2 Background for Generalized Dependency Network and the Techniques for Learning the Network

As an alternative modeling tool to Bayesian network or graphical model based on directed acyclic graphs (DAG)[5], dependency network is a probabilistic model that is represented by a product of conditional probabilities p(xi|pa(xi)), where

xi denotes a variable in the network, and pa(xi) denotes the parents of xi . Consistent dependency networks are cyclic graphical models in which all the conditional probabilities can be derived from a joint probability distribution. The consistent dependency network has not attracted much attention because of the restriction that the set of conditional distributions has to be consistent with a joint probability distribution. Developed by a team of scientists at Microsoft Research [3], the GDN removes the consistency requirement. A (pseudo) Gibbs sampler for inference was also proposed to reconcile inconsistency between conditional distributions. The GDN is especially useful for encoding predictive relationships and provides better predictive accuracy because of its collective inference approach as opposed to inference based on individual conditional distributions.

To illustrate the idea, consider the simple (cyclic) GDN in Fig. 1 in which X , Y , and Z are variables. The parents for X , Y , and Z are, respectively, (Y, Z), X , and Y . Consider the following three regression models that are individually speciﬁed according to the GDN in Fig. 1: x = α0 + α1y + α2z + E1, y = β0 + β1x + E, and z = γ0 + γ1y + E3, where E1, E2, and E3 represent Gaussian noise, and α, β, γ denote regression coeﬃcients. When empirical data from a data set are used to independently estimate the three submodels, the result may not lead to a proper joint distribution. It is argued that if a GDN is estimated from the same data set, which is assumed to be generated from a proper joint distribution, then the set of conditional distributions would be consistent when the sample size is large; in that case a generic Gibbs sampler would also accurately recover the joint distribution. By consistent (or compatible), we refer to the property that there exists a proper probability distribution that can be used to derive each individual conditional distribution. The Gibbs sampler is a simulation based estimation algorithm that iteratively draws sample xi from the conditional distributions p(xi|pa(xi)). It can be proved that this simple scheme, regardless of where one starts, will converge and lead to samples drawn from the underlying joint distribution [6]. In Fig. 1, for example, the Gibbs sample would take the form of iteratively sampling from the following conditional distributions: p(x|y, z), p(z|y), and p(y|x). It is worth pointing out that when creating a GDN, there is no restriction on the predictive tool e.g., decision tree or neural network can be used instead of linear regression.
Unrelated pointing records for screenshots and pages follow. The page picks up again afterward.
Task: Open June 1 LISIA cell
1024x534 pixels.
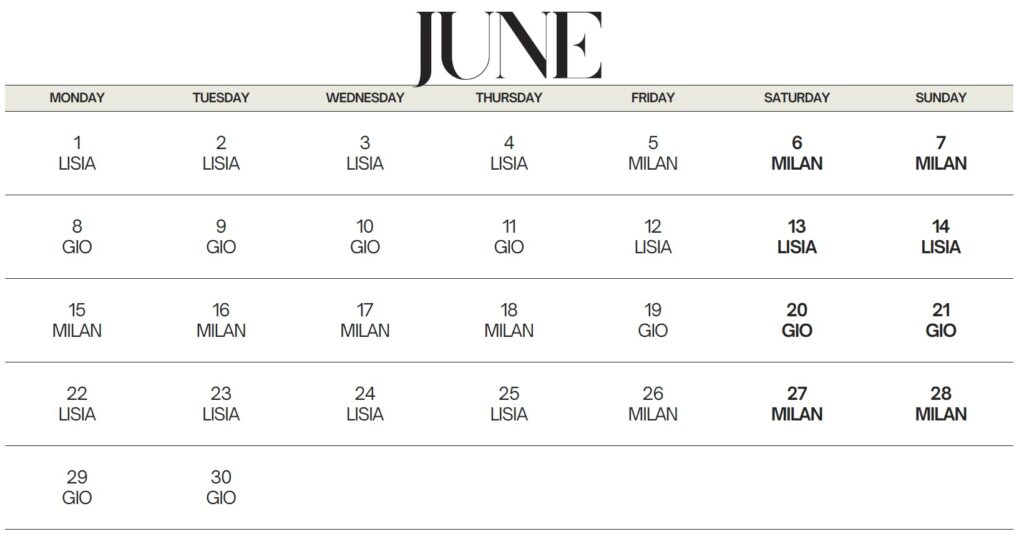Action: click(77, 153)
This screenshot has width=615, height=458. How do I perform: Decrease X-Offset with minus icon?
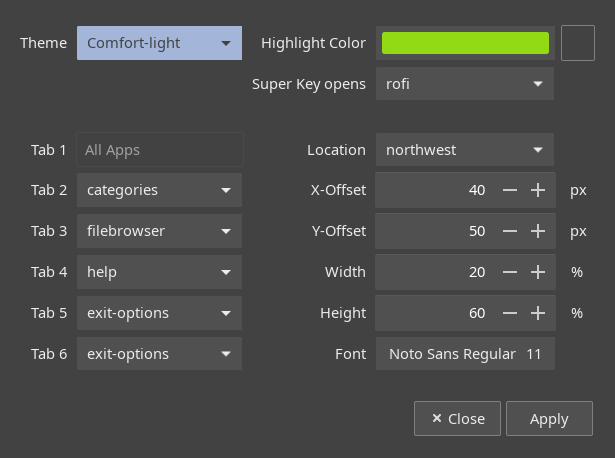tap(509, 190)
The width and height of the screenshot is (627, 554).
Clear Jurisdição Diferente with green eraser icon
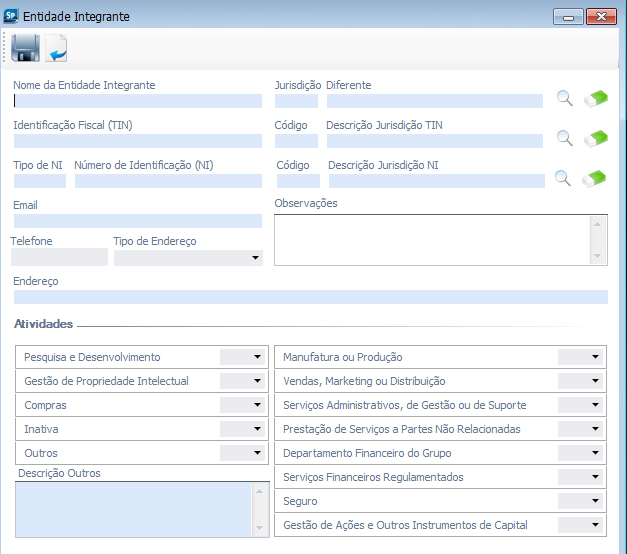[x=596, y=98]
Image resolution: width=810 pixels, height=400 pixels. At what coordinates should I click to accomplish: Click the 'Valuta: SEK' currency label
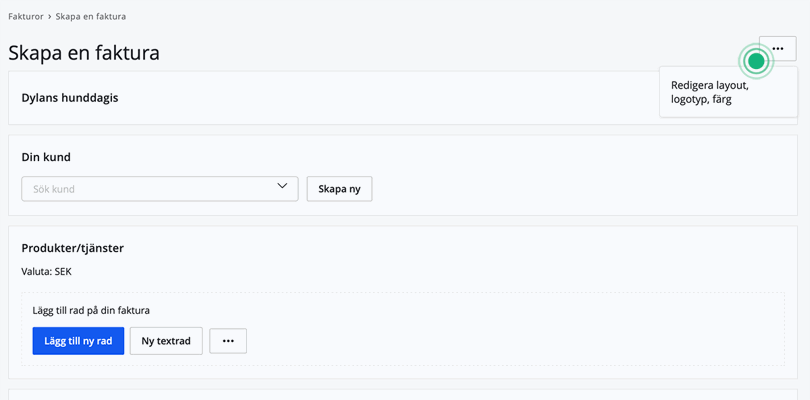click(47, 271)
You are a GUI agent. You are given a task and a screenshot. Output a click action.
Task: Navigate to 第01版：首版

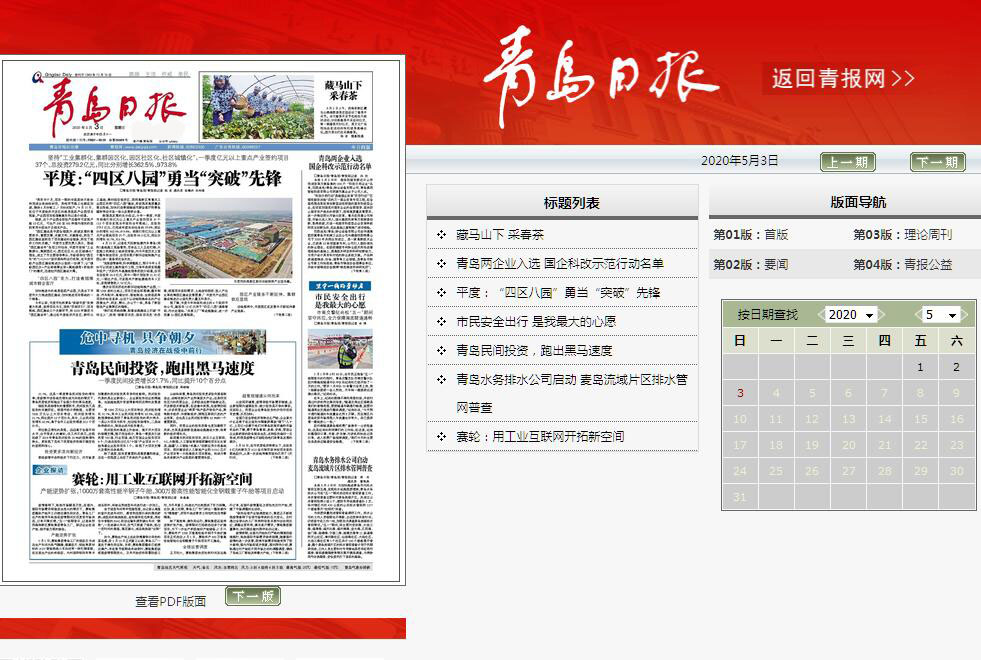pyautogui.click(x=751, y=235)
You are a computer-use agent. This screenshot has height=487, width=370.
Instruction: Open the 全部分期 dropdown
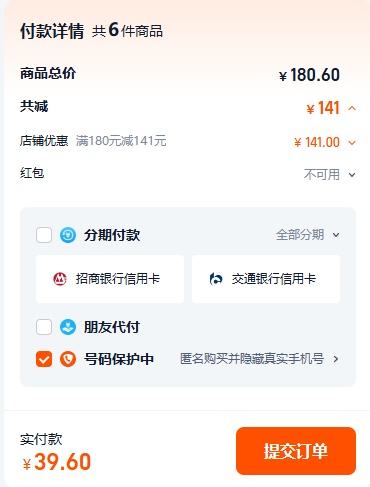(x=308, y=235)
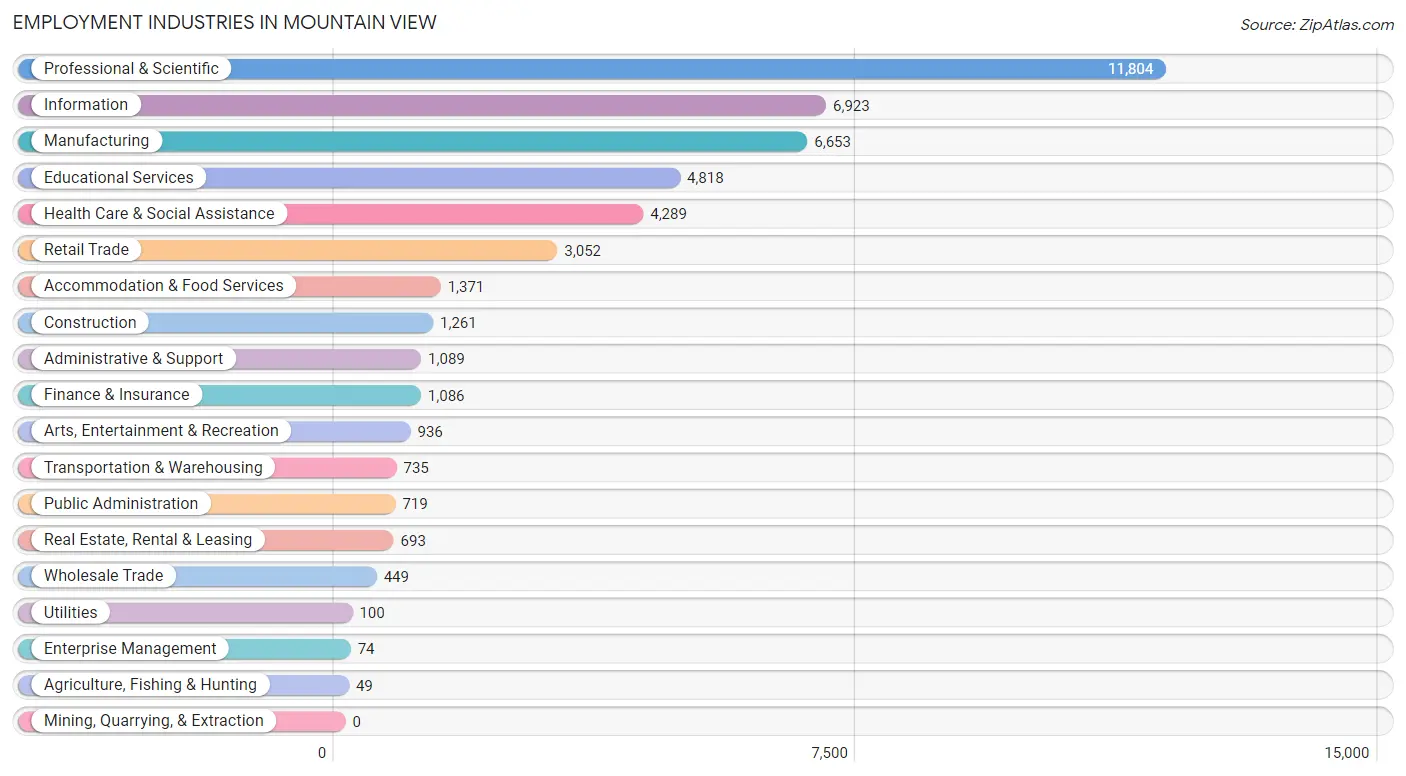This screenshot has height=776, width=1406.
Task: Select Real Estate, Rental & Leasing bar
Action: [206, 540]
Fig. 1. A simple general dependency network

The system-subsystem dependency network we propose in this paper is even more general; we extend “variable” in GDN to “subsystem”. Without resorting to formality, we illustrate the approach using a simple two-subsystem example from an aging study. Assume that there are two subsystems, S1 of self eﬃcacy about functions, and S2 of physical performance as measured objectively by several variables, and that there is a single measure, indicated by variable X0, that is common to both subsystems (Fig. 2). Furthermore, assume that there exist two distinct data sets D1 and D2 that are respectively associated with the two subsystems. Following the GDN approach for variables, the systemsubsystem GDN proceeds as follows: (1) learn a GDN for subsystem S1 using data set D1 ; likewise, learn (independently) a GDN for subsystem S2 using data set D2 ; (2) apply a system-level pseudo-Gibbs sampler p(S1|S2) , p(S2|S1) , deﬁned by the following implementation, which we call the ordered pseudo-Gibbs sampler: (a) for p(S1|S2) , draw a sample from the three conditional distributions p(X1|X0, X2) , p(X2|X0, X1) , and then p(X0|X1, X2) ; and (b) for p(S2|S1) , draw samples from p(X3|X0, X4, X5) , p(X4|X0, X3, X5) , p(X5|X0, X3, X4) , and then p(X0|X3, X4, X5) ; (3) iterate; (4) when the ordered pseudo-Gibbs sampler reaches convergence, collect the sample X* = (X * ,X* ,X* ,X* ,X* ,X* ) for inference for the entire system.

Fig. 2. Two subsystems with a common variable

The implementation of the ordered pseudo-Gibbs sampler for system-subsystem described above is an extension of the ﬁxed-scan procedure in GDN for potentially incompatible distributions. Fixed-scan Gibbs samplers follow a preﬁxed order of sampling e.g., for 3 variables, X1 → X2 → X3 → X1 and so on [6]. However, ﬁxed-scan pseudo-Gibbs sampler, which is commonly used in Bayesian estimation, is not optimal for potentially incompatible conditional distributions in the sense that the conditional distributions derived from the inferred joint distribution may have large error variances [7,8]. It has been shown that by exploiting the full range of possible scan orders, either through a technique called the Gibbs ensemble, or through randomizing the scan order during sampling [9] in the pseudo-Gibbs procedure, one can substantially reduce the level of incompatibility measured in error variances.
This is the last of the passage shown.